Grats Olivia

I finally told my parents last Sunday. I am glad I managed to tell them before the news found its way through the grapevine.
At this point, my supervisor & manager at work know, plus a couple of other colleagues. I told NA home group when I spoke for my anniversary last Sunday. Several people at my Quaker meeting know. My brother & my parents know. There is no-one else whom I feel I need to tell personally.
It is a wonderful relief to know that I am at a point where I do not need to care about whoever might discover that I am trans, because all the people I might be worried about hearing it already know.

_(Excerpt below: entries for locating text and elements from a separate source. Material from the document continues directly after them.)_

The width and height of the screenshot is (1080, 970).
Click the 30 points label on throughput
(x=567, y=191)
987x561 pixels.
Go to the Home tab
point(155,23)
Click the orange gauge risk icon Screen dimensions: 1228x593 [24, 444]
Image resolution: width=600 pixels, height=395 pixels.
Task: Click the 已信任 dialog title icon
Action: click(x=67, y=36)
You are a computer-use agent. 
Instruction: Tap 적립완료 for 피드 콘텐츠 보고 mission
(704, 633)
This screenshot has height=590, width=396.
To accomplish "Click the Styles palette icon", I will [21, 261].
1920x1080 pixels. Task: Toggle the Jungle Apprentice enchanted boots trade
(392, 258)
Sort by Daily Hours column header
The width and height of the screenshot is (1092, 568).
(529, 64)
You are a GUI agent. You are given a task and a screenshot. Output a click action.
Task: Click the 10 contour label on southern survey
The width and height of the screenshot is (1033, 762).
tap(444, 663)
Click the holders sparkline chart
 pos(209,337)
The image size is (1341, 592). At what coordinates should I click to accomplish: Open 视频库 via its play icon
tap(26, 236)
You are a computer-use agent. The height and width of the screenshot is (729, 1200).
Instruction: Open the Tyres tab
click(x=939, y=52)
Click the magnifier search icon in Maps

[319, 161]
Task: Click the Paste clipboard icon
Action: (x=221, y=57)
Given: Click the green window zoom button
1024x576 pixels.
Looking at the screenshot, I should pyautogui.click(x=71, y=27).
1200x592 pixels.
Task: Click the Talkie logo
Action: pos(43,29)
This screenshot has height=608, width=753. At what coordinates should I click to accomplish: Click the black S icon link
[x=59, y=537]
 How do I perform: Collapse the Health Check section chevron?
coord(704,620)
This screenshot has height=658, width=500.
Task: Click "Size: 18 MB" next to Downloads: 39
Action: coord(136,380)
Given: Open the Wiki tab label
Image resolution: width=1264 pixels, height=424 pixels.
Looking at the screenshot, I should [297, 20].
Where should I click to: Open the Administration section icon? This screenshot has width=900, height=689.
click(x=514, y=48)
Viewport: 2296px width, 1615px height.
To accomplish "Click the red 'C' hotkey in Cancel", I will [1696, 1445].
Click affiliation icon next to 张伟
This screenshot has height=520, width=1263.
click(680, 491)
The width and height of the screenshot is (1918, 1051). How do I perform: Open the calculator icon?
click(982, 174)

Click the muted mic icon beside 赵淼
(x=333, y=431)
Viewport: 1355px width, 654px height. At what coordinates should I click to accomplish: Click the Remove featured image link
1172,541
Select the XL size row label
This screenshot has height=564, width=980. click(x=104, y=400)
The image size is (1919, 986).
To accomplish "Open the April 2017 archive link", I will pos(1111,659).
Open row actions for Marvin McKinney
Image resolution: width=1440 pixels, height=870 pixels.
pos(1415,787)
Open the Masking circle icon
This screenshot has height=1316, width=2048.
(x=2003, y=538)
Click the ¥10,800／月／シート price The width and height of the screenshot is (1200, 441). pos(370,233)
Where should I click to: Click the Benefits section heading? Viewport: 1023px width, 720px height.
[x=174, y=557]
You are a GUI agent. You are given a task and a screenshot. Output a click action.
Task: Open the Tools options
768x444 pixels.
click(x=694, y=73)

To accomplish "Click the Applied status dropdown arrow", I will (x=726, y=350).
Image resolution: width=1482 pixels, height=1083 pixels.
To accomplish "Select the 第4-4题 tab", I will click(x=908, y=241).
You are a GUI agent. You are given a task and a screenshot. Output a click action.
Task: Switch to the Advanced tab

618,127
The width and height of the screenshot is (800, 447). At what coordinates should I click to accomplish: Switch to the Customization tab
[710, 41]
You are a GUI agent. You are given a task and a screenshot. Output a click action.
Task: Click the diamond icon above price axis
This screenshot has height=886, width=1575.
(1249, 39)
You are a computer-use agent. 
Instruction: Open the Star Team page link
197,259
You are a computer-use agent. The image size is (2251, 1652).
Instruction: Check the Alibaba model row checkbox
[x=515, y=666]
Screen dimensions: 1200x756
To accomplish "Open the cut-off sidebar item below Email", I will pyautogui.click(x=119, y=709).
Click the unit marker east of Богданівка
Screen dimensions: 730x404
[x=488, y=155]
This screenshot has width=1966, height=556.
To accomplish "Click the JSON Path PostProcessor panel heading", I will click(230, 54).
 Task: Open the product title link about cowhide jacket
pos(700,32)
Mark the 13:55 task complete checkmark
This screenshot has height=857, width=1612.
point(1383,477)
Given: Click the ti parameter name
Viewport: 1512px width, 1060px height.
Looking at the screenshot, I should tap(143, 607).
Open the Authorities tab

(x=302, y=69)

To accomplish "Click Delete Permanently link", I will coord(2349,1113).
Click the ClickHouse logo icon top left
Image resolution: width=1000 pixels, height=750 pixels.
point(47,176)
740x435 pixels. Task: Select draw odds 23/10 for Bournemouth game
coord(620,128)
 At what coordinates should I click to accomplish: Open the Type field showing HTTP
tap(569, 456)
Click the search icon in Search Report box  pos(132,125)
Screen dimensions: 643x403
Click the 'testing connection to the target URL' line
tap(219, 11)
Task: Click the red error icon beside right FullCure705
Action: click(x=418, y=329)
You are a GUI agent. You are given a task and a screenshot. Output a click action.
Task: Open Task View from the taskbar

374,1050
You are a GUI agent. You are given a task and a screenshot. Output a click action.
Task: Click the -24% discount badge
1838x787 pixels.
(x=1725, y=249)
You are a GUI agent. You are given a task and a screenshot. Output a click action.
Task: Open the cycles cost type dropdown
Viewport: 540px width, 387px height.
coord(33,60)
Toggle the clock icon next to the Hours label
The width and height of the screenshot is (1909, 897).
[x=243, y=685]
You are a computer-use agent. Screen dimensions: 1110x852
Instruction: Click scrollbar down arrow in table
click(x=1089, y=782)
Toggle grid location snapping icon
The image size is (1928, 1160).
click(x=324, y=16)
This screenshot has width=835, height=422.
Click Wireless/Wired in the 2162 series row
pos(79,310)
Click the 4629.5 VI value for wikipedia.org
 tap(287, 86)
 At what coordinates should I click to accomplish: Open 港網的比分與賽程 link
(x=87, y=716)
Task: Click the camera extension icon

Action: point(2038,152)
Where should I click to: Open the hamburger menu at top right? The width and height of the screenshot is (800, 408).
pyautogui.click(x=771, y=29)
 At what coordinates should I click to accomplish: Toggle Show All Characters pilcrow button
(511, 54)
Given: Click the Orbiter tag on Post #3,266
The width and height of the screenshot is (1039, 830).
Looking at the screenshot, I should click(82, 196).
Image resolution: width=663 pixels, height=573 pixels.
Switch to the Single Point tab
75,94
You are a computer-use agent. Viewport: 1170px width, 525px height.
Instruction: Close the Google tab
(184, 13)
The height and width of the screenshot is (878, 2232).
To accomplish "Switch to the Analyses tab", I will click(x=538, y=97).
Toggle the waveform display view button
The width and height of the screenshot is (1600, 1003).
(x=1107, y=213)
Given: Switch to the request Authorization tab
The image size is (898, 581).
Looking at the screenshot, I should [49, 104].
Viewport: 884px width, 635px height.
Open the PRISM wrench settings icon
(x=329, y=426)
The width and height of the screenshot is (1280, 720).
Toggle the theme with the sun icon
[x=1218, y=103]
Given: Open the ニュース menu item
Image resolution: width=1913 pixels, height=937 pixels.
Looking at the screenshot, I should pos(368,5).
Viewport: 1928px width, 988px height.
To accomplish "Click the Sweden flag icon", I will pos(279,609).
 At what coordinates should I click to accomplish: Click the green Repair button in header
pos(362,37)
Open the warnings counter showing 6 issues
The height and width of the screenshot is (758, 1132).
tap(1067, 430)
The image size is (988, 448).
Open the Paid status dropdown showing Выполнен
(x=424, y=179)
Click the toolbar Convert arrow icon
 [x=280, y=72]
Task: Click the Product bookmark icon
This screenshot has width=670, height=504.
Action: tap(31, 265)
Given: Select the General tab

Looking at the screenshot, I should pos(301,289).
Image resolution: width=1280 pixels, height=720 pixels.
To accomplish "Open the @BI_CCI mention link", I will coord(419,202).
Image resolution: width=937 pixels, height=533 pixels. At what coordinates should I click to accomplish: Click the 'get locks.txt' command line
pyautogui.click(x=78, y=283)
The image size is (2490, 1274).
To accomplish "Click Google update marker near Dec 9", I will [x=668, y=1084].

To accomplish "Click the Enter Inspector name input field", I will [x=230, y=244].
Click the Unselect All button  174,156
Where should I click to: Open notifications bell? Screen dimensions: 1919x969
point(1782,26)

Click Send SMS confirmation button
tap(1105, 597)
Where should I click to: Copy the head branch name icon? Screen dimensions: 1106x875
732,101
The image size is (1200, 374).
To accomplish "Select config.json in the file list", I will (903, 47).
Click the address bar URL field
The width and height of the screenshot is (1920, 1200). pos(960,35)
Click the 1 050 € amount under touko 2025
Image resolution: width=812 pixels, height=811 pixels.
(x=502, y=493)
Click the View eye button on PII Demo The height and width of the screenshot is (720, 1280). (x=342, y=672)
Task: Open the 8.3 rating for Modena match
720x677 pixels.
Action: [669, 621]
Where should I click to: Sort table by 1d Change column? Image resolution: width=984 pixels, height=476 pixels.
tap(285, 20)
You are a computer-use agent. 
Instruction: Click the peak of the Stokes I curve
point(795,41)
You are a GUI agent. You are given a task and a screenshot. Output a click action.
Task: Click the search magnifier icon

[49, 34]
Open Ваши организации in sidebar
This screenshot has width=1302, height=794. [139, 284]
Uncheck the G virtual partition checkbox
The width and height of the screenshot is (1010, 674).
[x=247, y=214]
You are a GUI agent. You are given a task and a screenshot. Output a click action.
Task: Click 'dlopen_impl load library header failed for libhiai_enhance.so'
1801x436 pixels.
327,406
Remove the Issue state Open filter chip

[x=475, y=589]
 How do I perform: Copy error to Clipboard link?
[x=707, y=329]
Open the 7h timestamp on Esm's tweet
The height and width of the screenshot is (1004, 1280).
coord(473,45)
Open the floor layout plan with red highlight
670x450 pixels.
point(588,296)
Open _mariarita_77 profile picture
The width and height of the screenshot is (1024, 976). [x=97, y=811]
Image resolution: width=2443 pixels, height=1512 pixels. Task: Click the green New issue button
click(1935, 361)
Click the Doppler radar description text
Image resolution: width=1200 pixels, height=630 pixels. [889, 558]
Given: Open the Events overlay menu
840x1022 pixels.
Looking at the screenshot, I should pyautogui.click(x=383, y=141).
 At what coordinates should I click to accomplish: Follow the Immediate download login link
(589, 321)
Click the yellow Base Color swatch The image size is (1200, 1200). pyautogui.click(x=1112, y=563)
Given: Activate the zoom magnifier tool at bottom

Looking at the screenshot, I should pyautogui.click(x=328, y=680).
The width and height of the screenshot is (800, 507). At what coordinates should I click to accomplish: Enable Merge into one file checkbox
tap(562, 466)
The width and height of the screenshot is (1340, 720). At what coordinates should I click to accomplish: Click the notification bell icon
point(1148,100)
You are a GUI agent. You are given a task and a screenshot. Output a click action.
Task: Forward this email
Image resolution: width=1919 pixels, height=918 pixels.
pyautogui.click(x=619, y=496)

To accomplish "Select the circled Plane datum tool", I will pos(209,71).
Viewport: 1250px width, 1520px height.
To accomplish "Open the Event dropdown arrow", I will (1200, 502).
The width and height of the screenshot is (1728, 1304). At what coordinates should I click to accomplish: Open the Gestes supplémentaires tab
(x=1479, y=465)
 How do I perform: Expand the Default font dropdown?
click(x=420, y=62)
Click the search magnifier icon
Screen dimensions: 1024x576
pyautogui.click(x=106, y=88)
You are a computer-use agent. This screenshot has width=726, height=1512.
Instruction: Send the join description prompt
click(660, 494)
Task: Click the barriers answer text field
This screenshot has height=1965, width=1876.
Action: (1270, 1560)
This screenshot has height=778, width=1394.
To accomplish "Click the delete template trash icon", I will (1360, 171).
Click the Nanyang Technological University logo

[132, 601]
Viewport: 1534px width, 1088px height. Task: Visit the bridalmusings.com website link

My brother was not overjoyed, & tried talking me out of taking HRT for several weeks. He has come to understand that he cannot control me, and our friendship is much as it was before I told him I am trans. My parents don't want me to tell another soul. I have agreed not to tell any other family members or anyone back home. I live thousands of miles away, have lost touch with most of my old friends, & only speak infrequently to one of my cousins. It was an easy compromise.
Everyone else I have told has been supportive. For many (especially at work), it just wasn't that big a deal. Granted, that latter may change somewhat should I ever start presenting as female. I am not there yet. There is plenty of time to worry about it later if I do get there.
For now, I feel I can relax and give myself the freedom to be me without the constant worry & fear that has haunted me for so long.